Gevin walked around it, mesmerized. “Oh that is awesome! I can’t wait to see what mine looks like!”
Anya made the same face she did when her neighbor’s cat threw up a significantly large and slimy hairball. “I think it’s creepy.”
Gevin said, “Come on, Ahnny. You can’t tell me you aren’t the least bit impressed. What if you could use yours to do your job for you, huh?”
“I can’t, Gev. I got fired.”
“What? What happened?”
Anya explained.
“That repulsive, mendacious, repugnant—”
She looked at him in disbelief. “Repugnant? Mendacious?”
His eyes widened, and he blushed terribly. He then became very interested in a bush several yards over. “Oh look! Leaves!”
“Geeeviiin?”
Taika’s voice sounded from far away, “He’s been reading.”
Anya broke into a huge grin. “What?”
Gevin glared at Taika and snarled.
“You’ve been reading?” heckled Anya.
“Sometimes when I have time to myself…”
Taika added, “He’s been trying to read up on swordsmanship and all things knight worthy.”
Gevin crossed his arms and stared off into the darkness of the forest.
Taika said, “But you can’t do that with the duplicates anyway.”
Gevin asked, “Can’t do what?”
“Use them to replace you at work. They can’t do complicated jobs such as that, and they don’t last that long. If we’re lucky, ours will last long enough to get us in and do our job before collapsing into a useless ball of goo. Besides, I would guess that wax would melt in the heat of the kitchen.”
Gevin slouched, heartbroken.
Taika asked, “A little help please?”
Gevin helped Taika pour “himself” out, with far less gusto than before. Taika cut a sprig of Anya’s hair for the last duplicate.

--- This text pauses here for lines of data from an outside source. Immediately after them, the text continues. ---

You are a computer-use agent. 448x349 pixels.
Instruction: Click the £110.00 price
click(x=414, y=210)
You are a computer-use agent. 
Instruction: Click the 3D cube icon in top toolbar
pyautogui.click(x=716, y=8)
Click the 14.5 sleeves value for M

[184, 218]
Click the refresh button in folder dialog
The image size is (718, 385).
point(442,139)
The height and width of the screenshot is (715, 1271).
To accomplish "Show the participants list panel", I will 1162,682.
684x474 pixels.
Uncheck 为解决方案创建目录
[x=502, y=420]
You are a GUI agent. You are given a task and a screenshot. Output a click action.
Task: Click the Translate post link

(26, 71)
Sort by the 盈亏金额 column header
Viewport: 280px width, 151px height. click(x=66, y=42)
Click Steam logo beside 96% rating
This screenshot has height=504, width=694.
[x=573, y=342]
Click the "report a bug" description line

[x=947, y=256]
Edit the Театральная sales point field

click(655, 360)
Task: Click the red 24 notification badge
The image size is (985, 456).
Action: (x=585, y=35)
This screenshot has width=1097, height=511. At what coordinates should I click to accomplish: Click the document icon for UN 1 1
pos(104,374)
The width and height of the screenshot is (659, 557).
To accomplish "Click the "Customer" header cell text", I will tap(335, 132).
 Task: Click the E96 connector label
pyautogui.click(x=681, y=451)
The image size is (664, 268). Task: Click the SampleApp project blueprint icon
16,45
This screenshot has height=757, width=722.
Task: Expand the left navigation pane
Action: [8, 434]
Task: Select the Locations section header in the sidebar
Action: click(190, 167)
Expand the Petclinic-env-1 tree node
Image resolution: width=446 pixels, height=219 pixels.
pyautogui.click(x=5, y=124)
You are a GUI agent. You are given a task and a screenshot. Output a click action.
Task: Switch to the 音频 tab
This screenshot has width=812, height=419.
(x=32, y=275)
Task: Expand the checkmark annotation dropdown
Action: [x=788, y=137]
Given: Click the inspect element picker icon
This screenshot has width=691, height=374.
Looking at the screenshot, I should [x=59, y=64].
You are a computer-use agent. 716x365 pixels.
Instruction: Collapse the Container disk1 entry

While the last puppet formed, Taika finished cleaning up the potion-making supplies and kicked the fire out. She then walked over to the wax figures, faced her false self and said, “You will do as I say. I am your commander. Follow me. When we get to the witch’s house, I will leave you. You will walk up to the door, knock on it, and courteously converse with the witch inside. You will keep her as busy as possible and not allow her to see us. Do you understand?”
It lurched its head to look at Taika and answered, “Yes.” Its voice was monotone and its movements jerky.
Anya backed away. “Oh, that is disturbing.”
Gevin had an enormous grin on his face. “Cooool.”
“OK, Gevin, repeat after me and tell yours what to do.” Taika gave them both instructions, which they repeated to their wax selves. They then marched off to the witch’s house, leaving the figures in front of the walkway to her door.
Taika said, “Go!” They all three commanded their corresponding puppets at once and then ran full steam to the back of the house. The figurines walked oddly up the walk and “Taika” knocked on the door, leaving streaks of wax where her knuckles rubbed the wood.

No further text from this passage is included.